- Born: Heather Renwick Brown 2 September 1929 UK
- Died: 30 April 2004 (aged 74) Athens, Greece
- Occupations: Schoolteacher Life Peer (Conservative Party)
- Spouse(s): Geoffrey Brigstocke (died 1974); 4 children Hugh Griffiths, Baron Griffiths (2000-2004; her death)
- Children: 4 (by first marriage)

Member of the House of Lords
- Lord Temporal
- Life peerage 21 May 1990 – 30 April 2004

= Heather Brigstocke, Baroness Brigstocke =

British schoolteacher, academic and politician

Heather Brigstocke, Baroness Brigstocke, Baroness Griffiths, CBE (2 September 1929 – 30 April 2004) was a British educator, academic and Conservative Life Peer.

==Life==

She was born into a working-class family as Heather Renwick Brown in Birchington, Kent, the daughter of Squadron Leader John Renwick Brown, DFC, a former Scottish miner and newsagent. Brown was persuaded to have a career in the RAF after the war.

She was educated at The Abbey School, Reading, where a classics teacher encouraged her to apply to university.

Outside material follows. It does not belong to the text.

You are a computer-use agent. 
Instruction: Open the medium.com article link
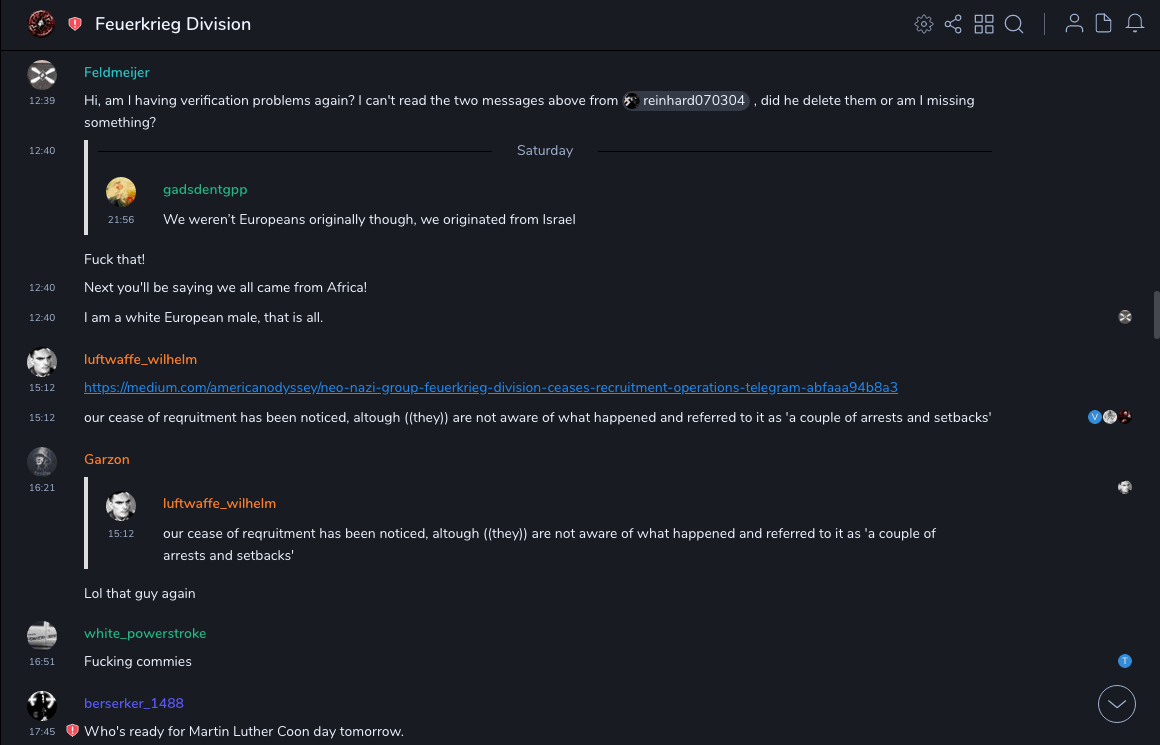(490, 387)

She won a state scholarship
 to Girton College, Cambridge, later switching to the Archaeology and Anthropology course.

Brigstocke was a talented stage actress, but her parents refused to allow her to pursue her wishes. She had developed a mellifluous voice, rich with charm, which she put to good use at business school, and later on when talking to parents. She spent her time at university touring Sweden with an acting troupe performing Shakespeare, and then at parties with the likes of Norman St John Stevas and Julian Slade. She was the first woman to win the Winchester Reading Prize, leaving with a lower second degree.

After a short period as a management trainee at Selfridges, she won a classics teacher's job at the independent Francis Holland School, and then at Godolphin and Latymer in Hammersmith.

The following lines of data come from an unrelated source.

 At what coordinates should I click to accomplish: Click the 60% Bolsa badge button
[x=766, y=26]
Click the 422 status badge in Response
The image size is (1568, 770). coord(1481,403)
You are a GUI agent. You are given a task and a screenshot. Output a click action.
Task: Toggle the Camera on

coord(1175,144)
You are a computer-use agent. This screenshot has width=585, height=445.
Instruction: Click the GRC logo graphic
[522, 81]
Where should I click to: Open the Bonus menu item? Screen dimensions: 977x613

In 1952, she married Geoffrey Brigstocke, a civil servant and diplomat, and former POW. They had four children, three sons and one daughter, David Hugh Charles, Julian, Thomas, and Emma Persephone.

In 1961, she travelled with her husband to his post in Washington D.C., where she taught Latin at the National Cathedral School. In 1963, they returned to London and she returned to the Francis Holland School as headmistress from 1965 to 1974, and High Mistress of St Paul's Girls' School from 1974 to 1989.

On 21 May 1990, she was created a life peer as Baroness Brigstocke, of Kensington in the Royal Borough of Kensington and Chelsea and sat as a Conservative. She was part of many educational societies during the 1990s and was the founding chairman of Home-Start International. She was appointed a Governess of Imperial College, London.

On 22 January 2000, Lady Brigstocke, widowed since her husband had died in 1974 on Turkish Airlines Flight 981, married the fellow widower peer, Hugh Griffiths, Baron Griffiths, the law lord who had an interest in fishing. Brigstocke had got to know him when his wife, Evelyn, was chairman of the St Paul's Girls' School governors, and she had often stayed with them on the Isle of Wight.

In the Millennium Honours list she was made Commander of the Most Excellent Order of the British Empire (CBE) for services to the English-speaking Union, of which she had been chairman since 1993.

She was chairman of Landau Forte College, in Derby, from 1993, and enjoyed being an honorary bencher of the Inner Temple.

==Death==
Baroness Brigstocke died in 2004, aged 74, in Athens, Greece, in a road traffic accident, when she tried to cross a badly-lit road with her assistant Rosemary Magid, after a charity meeting. Both women were killed by a speeding driver.

Her body was taken home to her children and executors at 26 Edwardes Square, W8.